Information supplied below:

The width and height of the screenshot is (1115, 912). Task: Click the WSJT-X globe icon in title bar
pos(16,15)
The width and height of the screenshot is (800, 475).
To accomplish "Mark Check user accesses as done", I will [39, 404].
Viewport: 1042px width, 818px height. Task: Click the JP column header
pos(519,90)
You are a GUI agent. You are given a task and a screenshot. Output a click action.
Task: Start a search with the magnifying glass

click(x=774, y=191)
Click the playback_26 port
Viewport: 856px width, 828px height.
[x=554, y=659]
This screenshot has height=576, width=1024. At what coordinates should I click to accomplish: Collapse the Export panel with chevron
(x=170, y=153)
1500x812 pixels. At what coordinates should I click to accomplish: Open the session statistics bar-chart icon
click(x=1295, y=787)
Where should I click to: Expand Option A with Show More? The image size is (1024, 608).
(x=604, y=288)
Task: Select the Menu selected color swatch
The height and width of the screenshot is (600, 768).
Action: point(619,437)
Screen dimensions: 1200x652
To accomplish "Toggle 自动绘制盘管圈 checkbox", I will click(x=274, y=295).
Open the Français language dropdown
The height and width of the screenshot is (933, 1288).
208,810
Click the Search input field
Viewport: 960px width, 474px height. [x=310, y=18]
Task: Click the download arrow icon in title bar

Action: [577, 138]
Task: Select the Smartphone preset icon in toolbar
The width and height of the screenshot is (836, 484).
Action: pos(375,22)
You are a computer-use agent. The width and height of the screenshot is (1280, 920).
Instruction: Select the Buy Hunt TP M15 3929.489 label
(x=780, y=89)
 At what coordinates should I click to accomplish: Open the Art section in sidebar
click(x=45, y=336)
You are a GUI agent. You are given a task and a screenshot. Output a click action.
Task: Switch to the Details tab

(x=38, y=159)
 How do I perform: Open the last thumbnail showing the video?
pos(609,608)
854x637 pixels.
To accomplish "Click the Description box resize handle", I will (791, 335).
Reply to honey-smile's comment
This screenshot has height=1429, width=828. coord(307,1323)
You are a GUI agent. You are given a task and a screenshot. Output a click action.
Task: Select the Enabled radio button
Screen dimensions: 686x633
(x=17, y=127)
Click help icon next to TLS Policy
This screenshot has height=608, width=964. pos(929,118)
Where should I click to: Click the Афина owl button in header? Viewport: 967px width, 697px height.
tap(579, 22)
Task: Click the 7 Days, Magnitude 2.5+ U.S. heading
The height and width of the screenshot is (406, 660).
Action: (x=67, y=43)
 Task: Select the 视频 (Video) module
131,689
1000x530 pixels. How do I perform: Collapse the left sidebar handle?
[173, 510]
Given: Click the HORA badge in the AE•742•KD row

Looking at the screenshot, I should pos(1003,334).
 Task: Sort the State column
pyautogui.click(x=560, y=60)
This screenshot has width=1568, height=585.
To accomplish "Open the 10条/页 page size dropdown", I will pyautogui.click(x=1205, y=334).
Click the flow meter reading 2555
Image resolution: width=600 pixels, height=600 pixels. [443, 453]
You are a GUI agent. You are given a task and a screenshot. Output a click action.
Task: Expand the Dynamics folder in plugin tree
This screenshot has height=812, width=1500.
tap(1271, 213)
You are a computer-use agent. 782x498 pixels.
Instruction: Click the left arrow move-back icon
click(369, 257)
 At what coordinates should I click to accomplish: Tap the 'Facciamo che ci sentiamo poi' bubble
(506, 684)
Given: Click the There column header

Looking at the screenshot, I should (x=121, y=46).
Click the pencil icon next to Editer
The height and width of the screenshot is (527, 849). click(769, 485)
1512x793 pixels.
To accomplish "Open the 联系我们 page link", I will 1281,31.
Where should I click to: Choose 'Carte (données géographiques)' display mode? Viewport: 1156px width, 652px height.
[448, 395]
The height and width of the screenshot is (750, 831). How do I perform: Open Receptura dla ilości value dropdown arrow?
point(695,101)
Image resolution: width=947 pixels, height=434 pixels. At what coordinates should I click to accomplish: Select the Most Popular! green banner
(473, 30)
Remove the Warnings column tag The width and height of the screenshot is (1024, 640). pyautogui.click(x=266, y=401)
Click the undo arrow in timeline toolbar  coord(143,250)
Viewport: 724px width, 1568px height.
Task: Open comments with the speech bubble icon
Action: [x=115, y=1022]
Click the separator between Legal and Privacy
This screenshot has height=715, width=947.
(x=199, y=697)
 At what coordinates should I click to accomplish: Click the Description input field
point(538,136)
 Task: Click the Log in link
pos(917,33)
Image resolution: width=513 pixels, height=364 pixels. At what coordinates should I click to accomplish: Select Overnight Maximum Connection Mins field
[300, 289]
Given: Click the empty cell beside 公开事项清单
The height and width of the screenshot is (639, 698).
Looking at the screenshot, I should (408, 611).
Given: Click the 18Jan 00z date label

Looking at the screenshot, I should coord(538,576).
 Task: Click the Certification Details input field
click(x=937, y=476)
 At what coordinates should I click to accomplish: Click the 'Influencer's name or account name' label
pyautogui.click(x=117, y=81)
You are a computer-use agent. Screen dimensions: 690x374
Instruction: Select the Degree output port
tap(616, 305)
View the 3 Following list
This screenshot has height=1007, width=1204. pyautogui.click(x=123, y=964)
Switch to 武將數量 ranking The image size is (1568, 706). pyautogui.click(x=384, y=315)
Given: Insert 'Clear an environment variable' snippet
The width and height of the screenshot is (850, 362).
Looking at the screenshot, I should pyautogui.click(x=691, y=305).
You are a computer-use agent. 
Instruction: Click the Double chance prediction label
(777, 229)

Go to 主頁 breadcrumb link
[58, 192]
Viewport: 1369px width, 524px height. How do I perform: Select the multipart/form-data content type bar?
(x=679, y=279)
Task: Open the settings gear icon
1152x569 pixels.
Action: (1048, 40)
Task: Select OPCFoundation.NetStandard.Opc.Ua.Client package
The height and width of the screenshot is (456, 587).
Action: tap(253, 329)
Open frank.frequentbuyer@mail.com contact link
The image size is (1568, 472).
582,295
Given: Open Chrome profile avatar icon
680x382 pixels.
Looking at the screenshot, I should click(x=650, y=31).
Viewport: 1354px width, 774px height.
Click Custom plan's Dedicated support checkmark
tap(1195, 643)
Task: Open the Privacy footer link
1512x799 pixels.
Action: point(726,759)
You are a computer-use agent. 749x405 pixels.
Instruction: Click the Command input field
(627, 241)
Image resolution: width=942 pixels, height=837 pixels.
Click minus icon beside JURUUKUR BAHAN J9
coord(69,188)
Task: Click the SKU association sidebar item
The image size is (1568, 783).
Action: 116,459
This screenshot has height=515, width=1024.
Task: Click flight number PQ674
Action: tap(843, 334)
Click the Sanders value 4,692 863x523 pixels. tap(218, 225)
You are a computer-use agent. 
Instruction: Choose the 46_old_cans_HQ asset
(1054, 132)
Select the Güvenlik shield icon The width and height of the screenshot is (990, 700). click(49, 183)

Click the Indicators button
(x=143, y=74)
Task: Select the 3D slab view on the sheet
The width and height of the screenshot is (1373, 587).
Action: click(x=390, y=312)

End of Information supplied.

The full set of entries should be copied out exactly as given.

The width and height of the screenshot is (1115, 912). Task: Click the WSJT-X globe icon in title bar
pos(16,15)
The width and height of the screenshot is (800, 475).
To accomplish "Mark Check user accesses as done", I will [39, 404].
Viewport: 1042px width, 818px height. Task: Click the JP column header
pos(519,90)
You are a GUI agent. You are given a task and a screenshot. Output a click action.
Task: Start a search with the magnifying glass

click(x=774, y=191)
Click the playback_26 port
Viewport: 856px width, 828px height.
[x=554, y=659]
This screenshot has height=576, width=1024. At what coordinates should I click to accomplish: Collapse the Export panel with chevron
(x=170, y=153)
1500x812 pixels. At what coordinates should I click to accomplish: Open the session statistics bar-chart icon
click(x=1295, y=787)
Where should I click to: Expand Option A with Show More? The image size is (1024, 608).
(x=604, y=288)
Task: Select the Menu selected color swatch
The height and width of the screenshot is (600, 768).
Action: point(619,437)
Screen dimensions: 1200x652
To accomplish "Toggle 自动绘制盘管圈 checkbox", I will click(x=274, y=295).
Open the Français language dropdown
The height and width of the screenshot is (933, 1288).
208,810
Click the Search input field
Viewport: 960px width, 474px height. [x=310, y=18]
Task: Click the download arrow icon in title bar

Action: [577, 138]
Task: Select the Smartphone preset icon in toolbar
The width and height of the screenshot is (836, 484).
Action: pos(375,22)
You are a computer-use agent. The width and height of the screenshot is (1280, 920).
Instruction: Select the Buy Hunt TP M15 3929.489 label
(x=780, y=89)
 At what coordinates should I click to accomplish: Open the Art section in sidebar
click(x=45, y=336)
You are a GUI agent. You are given a task and a screenshot. Output a click action.
Task: Switch to the Details tab

(x=38, y=159)
 How do I perform: Open the last thumbnail showing the video?
pos(609,608)
854x637 pixels.
To accomplish "Click the Description box resize handle", I will (791, 335).
Reply to honey-smile's comment
This screenshot has height=1429, width=828. coord(307,1323)
You are a GUI agent. You are given a task and a screenshot. Output a click action.
Task: Select the Enabled radio button
Screen dimensions: 686x633
(x=17, y=127)
Click help icon next to TLS Policy
This screenshot has height=608, width=964. pos(929,118)
Where should I click to: Click the Афина owl button in header? Viewport: 967px width, 697px height.
tap(579, 22)
Task: Click the 7 Days, Magnitude 2.5+ U.S. heading
The height and width of the screenshot is (406, 660).
Action: (x=67, y=43)
 Task: Select the 视频 (Video) module
131,689
1000x530 pixels. How do I perform: Collapse the left sidebar handle?
[173, 510]
Given: Click the HORA badge in the AE•742•KD row

Looking at the screenshot, I should pos(1003,334).
 Task: Sort the State column
pyautogui.click(x=560, y=60)
This screenshot has width=1568, height=585.
To accomplish "Open the 10条/页 page size dropdown", I will pyautogui.click(x=1205, y=334).
Click the flow meter reading 2555
Image resolution: width=600 pixels, height=600 pixels. [443, 453]
You are a GUI agent. You are given a task and a screenshot. Output a click action.
Task: Expand the Dynamics folder in plugin tree
This screenshot has height=812, width=1500.
tap(1271, 213)
You are a computer-use agent. 782x498 pixels.
Instruction: Click the left arrow move-back icon
click(369, 257)
 At what coordinates should I click to accomplish: Tap the 'Facciamo che ci sentiamo poi' bubble
(506, 684)
Given: Click the There column header

Looking at the screenshot, I should (x=121, y=46).
Click the pencil icon next to Editer
The height and width of the screenshot is (527, 849). click(769, 485)
1512x793 pixels.
To accomplish "Open the 联系我们 page link", I will 1281,31.
Where should I click to: Choose 'Carte (données géographiques)' display mode? Viewport: 1156px width, 652px height.
[448, 395]
The height and width of the screenshot is (750, 831). How do I perform: Open Receptura dla ilości value dropdown arrow?
point(695,101)
Image resolution: width=947 pixels, height=434 pixels. At what coordinates should I click to accomplish: Select the Most Popular! green banner
(473, 30)
Remove the Warnings column tag The width and height of the screenshot is (1024, 640). pyautogui.click(x=266, y=401)
Click the undo arrow in timeline toolbar  coord(143,250)
Viewport: 724px width, 1568px height.
Task: Open comments with the speech bubble icon
Action: [x=115, y=1022]
Click the separator between Legal and Privacy
This screenshot has height=715, width=947.
(x=199, y=697)
 At what coordinates should I click to accomplish: Click the Description input field
point(538,136)
 Task: Click the Log in link
pos(917,33)
Image resolution: width=513 pixels, height=364 pixels. At what coordinates should I click to accomplish: Select Overnight Maximum Connection Mins field
[300, 289]
Given: Click the empty cell beside 公开事项清单
The height and width of the screenshot is (639, 698).
Looking at the screenshot, I should (408, 611).
Given: Click the 18Jan 00z date label

Looking at the screenshot, I should coord(538,576).
 Task: Click the Certification Details input field
click(x=937, y=476)
 At what coordinates should I click to accomplish: Click the 'Influencer's name or account name' label
pyautogui.click(x=117, y=81)
You are a computer-use agent. Screen dimensions: 690x374
Instruction: Select the Degree output port
tap(616, 305)
View the 3 Following list
This screenshot has height=1007, width=1204. pyautogui.click(x=123, y=964)
Switch to 武將數量 ranking The image size is (1568, 706). pyautogui.click(x=384, y=315)
Given: Insert 'Clear an environment variable' snippet
The width and height of the screenshot is (850, 362).
Looking at the screenshot, I should pyautogui.click(x=691, y=305).
You are a computer-use agent. 
Instruction: Click the Double chance prediction label
(777, 229)

Go to 主頁 breadcrumb link
[58, 192]
Viewport: 1369px width, 524px height. How do I perform: Select the multipart/form-data content type bar?
(x=679, y=279)
Task: Open the settings gear icon
1152x569 pixels.
Action: (1048, 40)
Task: Select OPCFoundation.NetStandard.Opc.Ua.Client package
The height and width of the screenshot is (456, 587).
Action: tap(253, 329)
Open frank.frequentbuyer@mail.com contact link
The image size is (1568, 472).
582,295
Given: Open Chrome profile avatar icon
680x382 pixels.
Looking at the screenshot, I should click(x=650, y=31).
Viewport: 1354px width, 774px height.
Click Custom plan's Dedicated support checkmark
tap(1195, 643)
Task: Open the Privacy footer link
1512x799 pixels.
Action: point(726,759)
You are a computer-use agent. 749x405 pixels.
Instruction: Click the Command input field
(627, 241)
Image resolution: width=942 pixels, height=837 pixels.
Click minus icon beside JURUUKUR BAHAN J9
coord(69,188)
Task: Click the SKU association sidebar item
The image size is (1568, 783).
Action: 116,459
This screenshot has height=515, width=1024.
Task: Click flight number PQ674
Action: tap(843, 334)
Click the Sanders value 4,692 863x523 pixels. tap(218, 225)
You are a computer-use agent. 
Instruction: Choose the 46_old_cans_HQ asset
(1054, 132)
Select the Güvenlik shield icon The width and height of the screenshot is (990, 700). click(49, 183)

Click the Indicators button
(x=143, y=74)
Task: Select the 3D slab view on the sheet
The width and height of the screenshot is (1373, 587).
Action: click(x=390, y=312)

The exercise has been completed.